Author: Felipe Maia Polo
Contact: felipemaiapolo@gmail.com
This notebook is extension of this work https://github.com/pdpcosta/COVID-19_Brazil/blob/master/COVID_19_Brasil_States.ipynb and I used their dataset.
import pandas as pd
import numpy as np
import matplotlib.pyplot as plt
import re
import unidecode
import seaborn as sns
#import statsmodels.api as sm
import pystan
from pystan import StanModel
#from scipy.stats import uniform, norm
import arviz as az
import warnings
import seaborn as sns
#import math
import time
import datetime
Opening the dataset
url='https://raw.githubusercontent.com/pdpcosta/COVID-19_Brazil/master/COVID-19_Brazil_States_CONFIRMED.csv'
df=pd.read_csv(url)
df['Date']=pd.to_datetime(df['Date'])
df=df.dropna()
topfivestates=df[df.Date==pd.Timestamp(2020,3,23)].sort_values('Confirmed',ascending = False).head(5)
print ("Top 5 States in Number of Cases\n",topfivestates)

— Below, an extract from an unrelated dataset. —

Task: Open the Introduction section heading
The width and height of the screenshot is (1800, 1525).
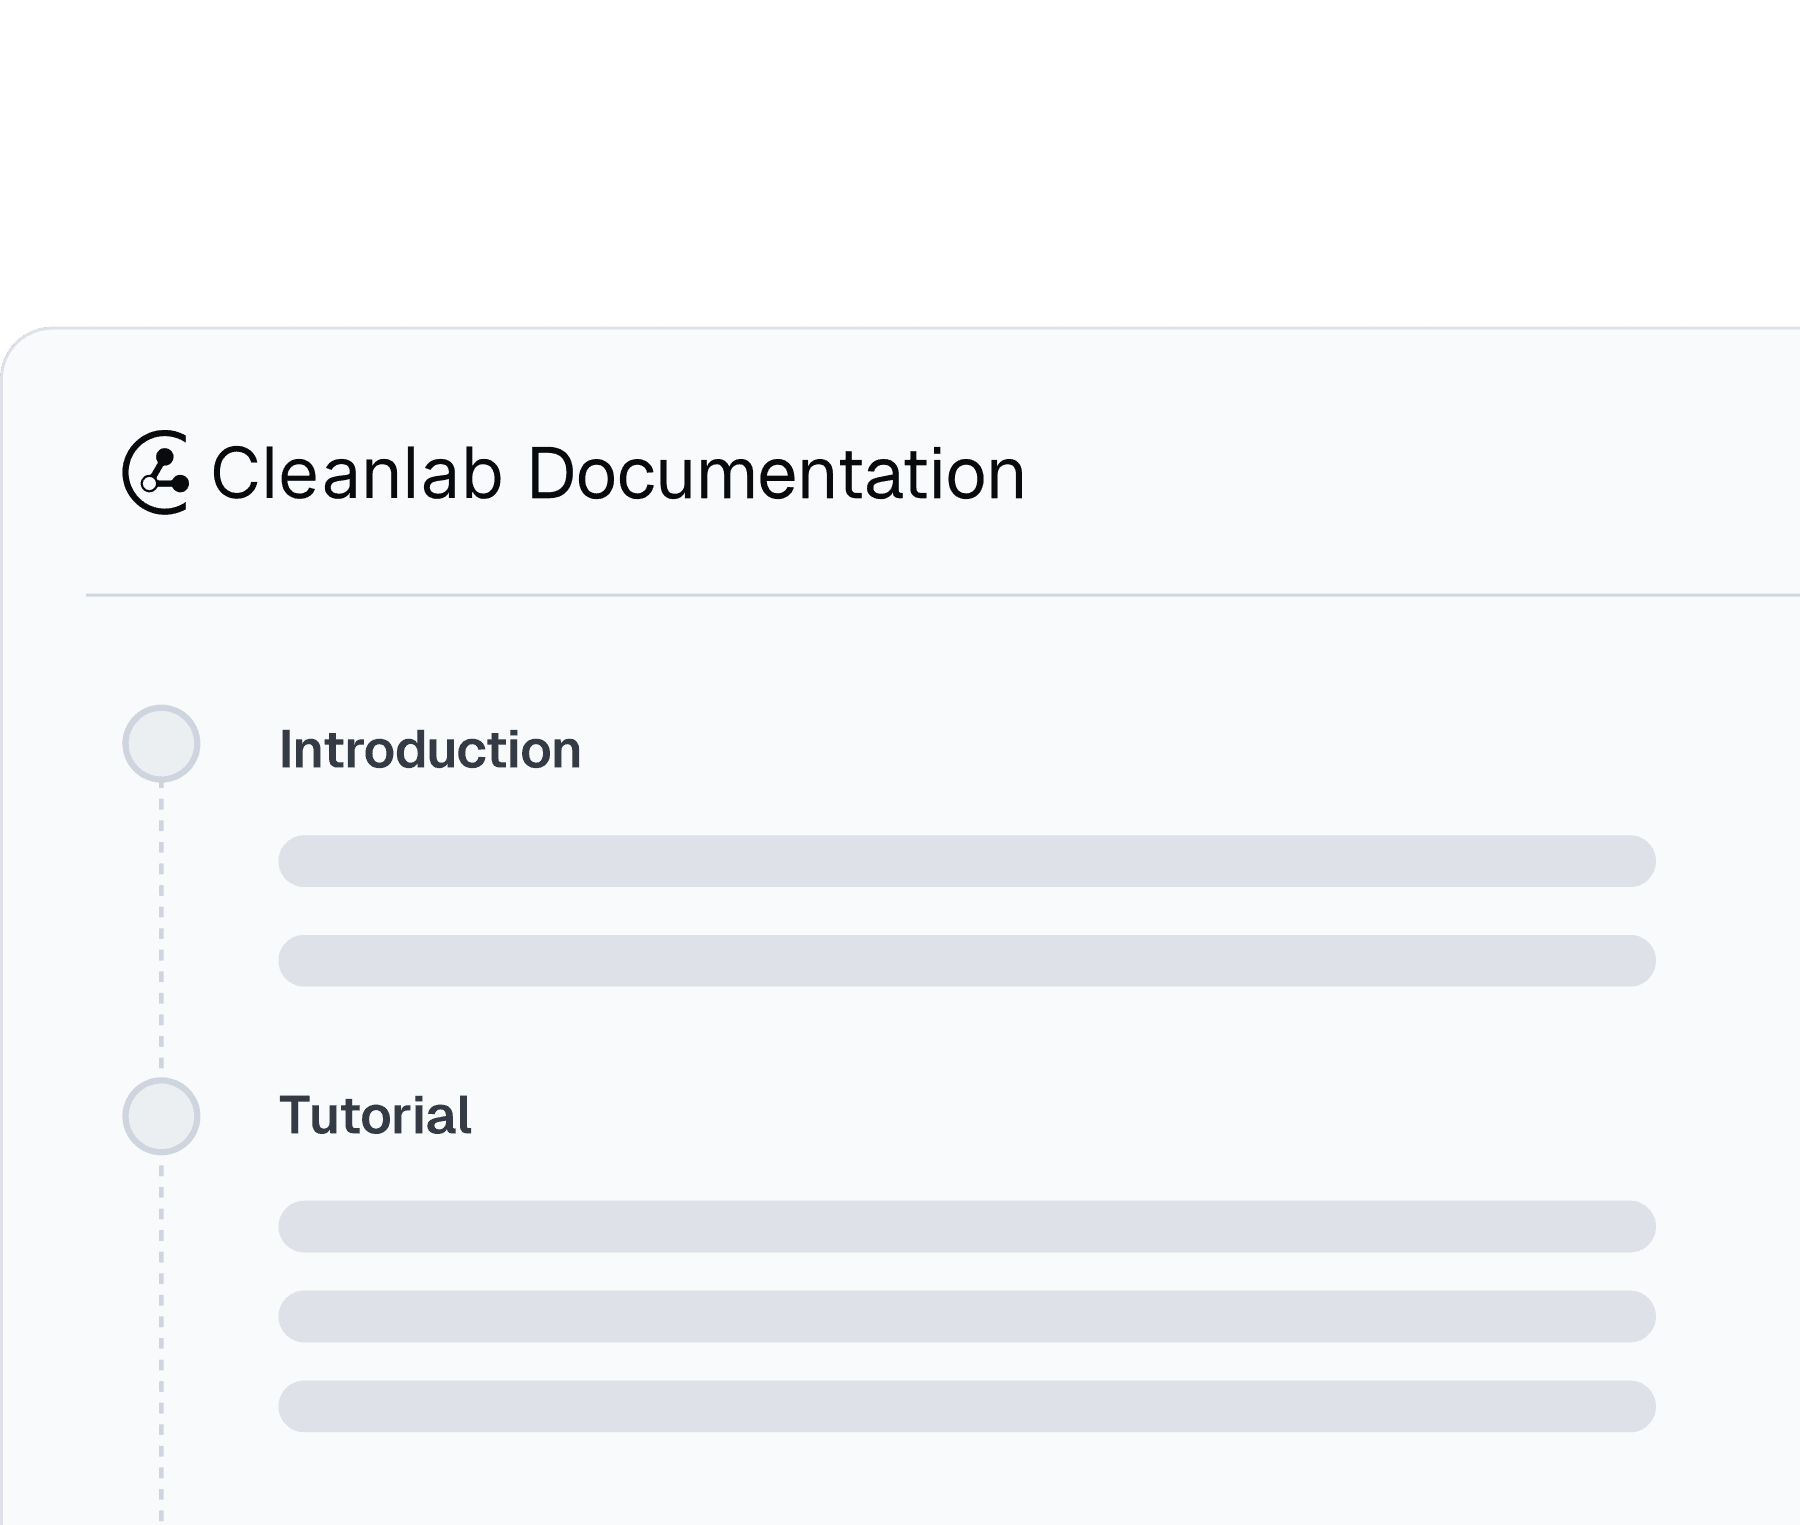Action: (x=430, y=750)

Getting the data for São Paulo state ready
sp=df[df.State=="SP"]
days_sp=np.asarray(range(len(sp)))
sp_epidemy=sp[(sp['Confirmed']>0)]
n1state=topfivestates["State"].iloc[0]
n2state=topfivestates["State"].iloc[1]
n3state=topfivestates["State"].iloc[2]
n4state=topfivestates["State"].iloc[3]
n5state=topfivestates["State"].iloc[4]
confirmedn1=df[(df['State']==n1state)]
confirmedn2=df[(df['State']==n2state)]
confirmedn3=df[(df['State']==n3state)]
confirmedn4=df[(df['State']==n4state)]
confirmedn5=df[(df['State']==n5state)]
sp=df[df.State=="SP"]
sp_epidemy=sp[(sp['Confirmed']>0)]
sp_day1=sp_epidemy['Date'].iloc[0]
sp_day1=sp_day1-pd.Timedelta(days=1)
sp_epidemy=sp[(sp['Date']>=sp_day1)]
days1=np.asarray(range(len(sp_epidemy)))[1:] # SP is the first state with epidemy in Brazil
days=np.asarray(range(60))+1
We have data for the 28 days since the first case in SP, which was in 26/02/2020. Then we define the time vector $T=(1,...,28)$ and a vector of the number of cases in SP since 26/02/2020 $y=(y_1,...,y_{28})$.
T=days1
y=np.array(sp_epidemy['Confirmed'])[1:]
T,y
Plotting the data:
plt.plot(T,y)
plt.xlabel("Days since first case in SP")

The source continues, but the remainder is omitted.